━━━━━ Text ━━━━━

Royal Academy of Dance to hold event in celebration of getting boys into dance



Image by Amanda Clark.


Next month from 6-7 April, leading dance training and education provider Royal Academy of Dance (RAD) will hold a range of exciting events celebrating boys in dance.


Project B Celebration will be held at the RAD’s international HQ in London, as part of a wider weekend of celebratory events to recognise emerging young male and male-identifying dancers. Events will include participatory workshops, talks and a competition (judged by One Dance UK’s Andrew Hurst and British icon Sir Richard Alston), which will allow male and male-identifying participants to embrace choreography and performance.


The RAD will open its doors and share further learning, talking and dancing together with inspiring teachers and professionals from the industry, to find and support talent and encourage emerging male dancers. The weekend of activities is part of the RAD’s Project B initiative, designed to widen access to dance for boys.


The benefits of dance and movement patterns on young males, and those who identify as male, are numerous. Dance develops kinaesthetic memory, strength and endurance, creating a solid platform for physical development and level of fitness.

━━━━━ Given material ━━━━━

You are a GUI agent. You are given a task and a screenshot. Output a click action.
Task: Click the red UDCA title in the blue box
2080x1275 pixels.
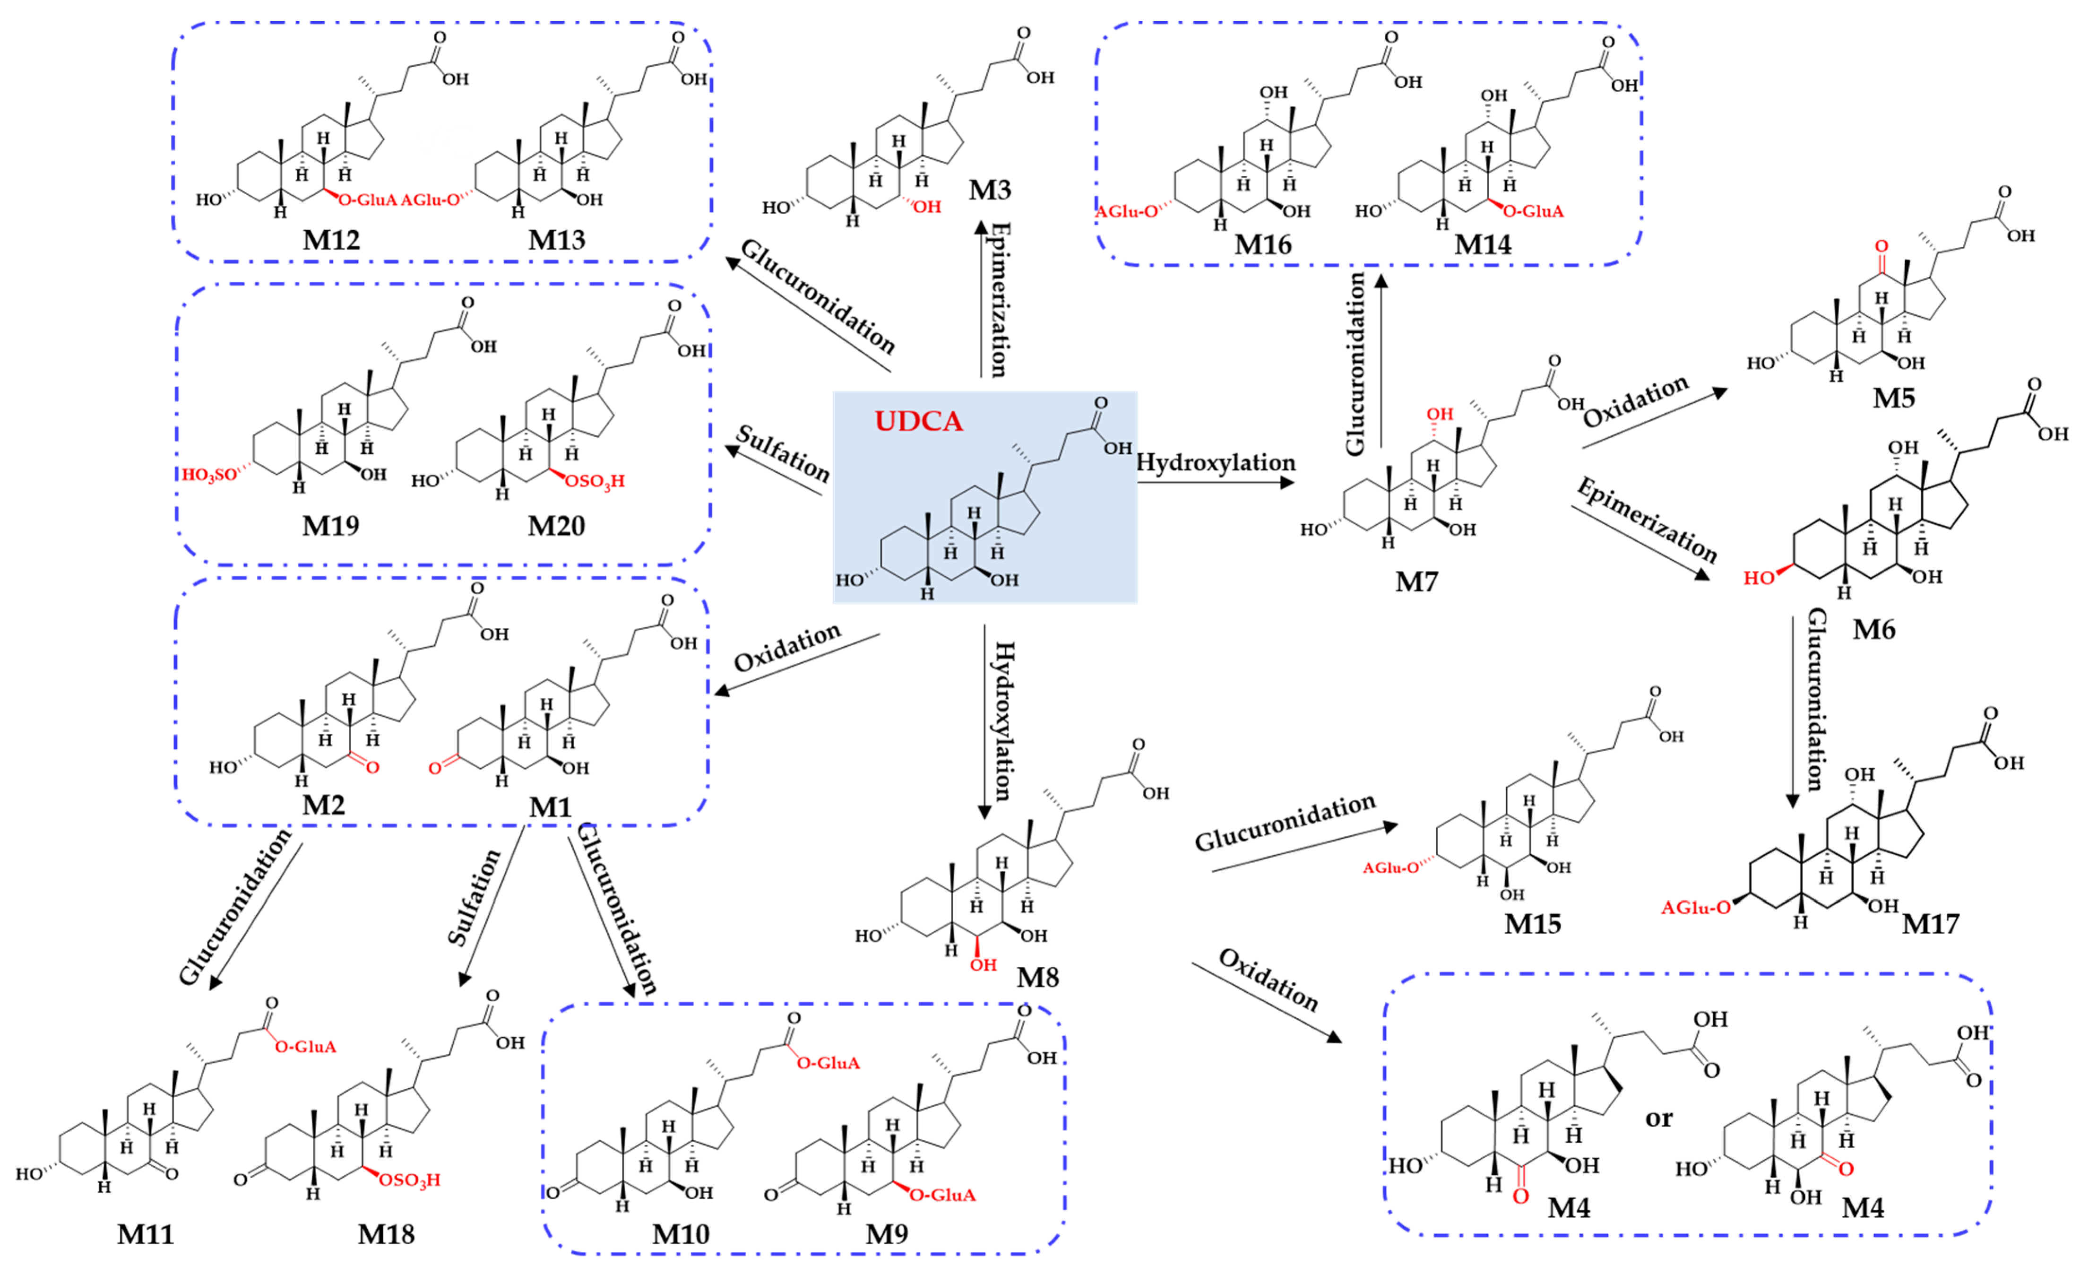[918, 420]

━━━━━

Given request A:
Using the Project B article, say whether each statement agrees with it, answering yes or no and quoting the deciding words: (i) The competition will be judged by Andrew Hurst and Sir Richard Alston. (ii) Project B Celebration will be held in Manchester. (iii) Project B is meant to widen access to dance for boys.
Given request B:
According to the Project B article, why is dance beneficial for young males and those who identify as male?
Given request C:
Quote the part of the Project B article that opens with the words containing "Royal Academy of Dance to" and closes with "boys in dance.".
The material has nothing to do with the text.

Response A:
(i) Yes: "judged by One Dance UK’s Andrew Hurst and British icon Sir Richard Alston"
(ii) No: "will be held at the RAD’s international HQ in London"
(iii) Yes: "designed to widen access to dance for boys"

Response B:
Dance develops kinaesthetic memory, strength and endurance. These create a solid platform for physical development and level of fitness.

Response C:
Royal Academy of Dance to hold event in celebration of getting boys into dance



Image by Amanda Clark.


Next month from 6-7 April, leading dance training and education provider Royal Academy of Dance (RAD) will hold a range of exciting events celebrating boys in dance.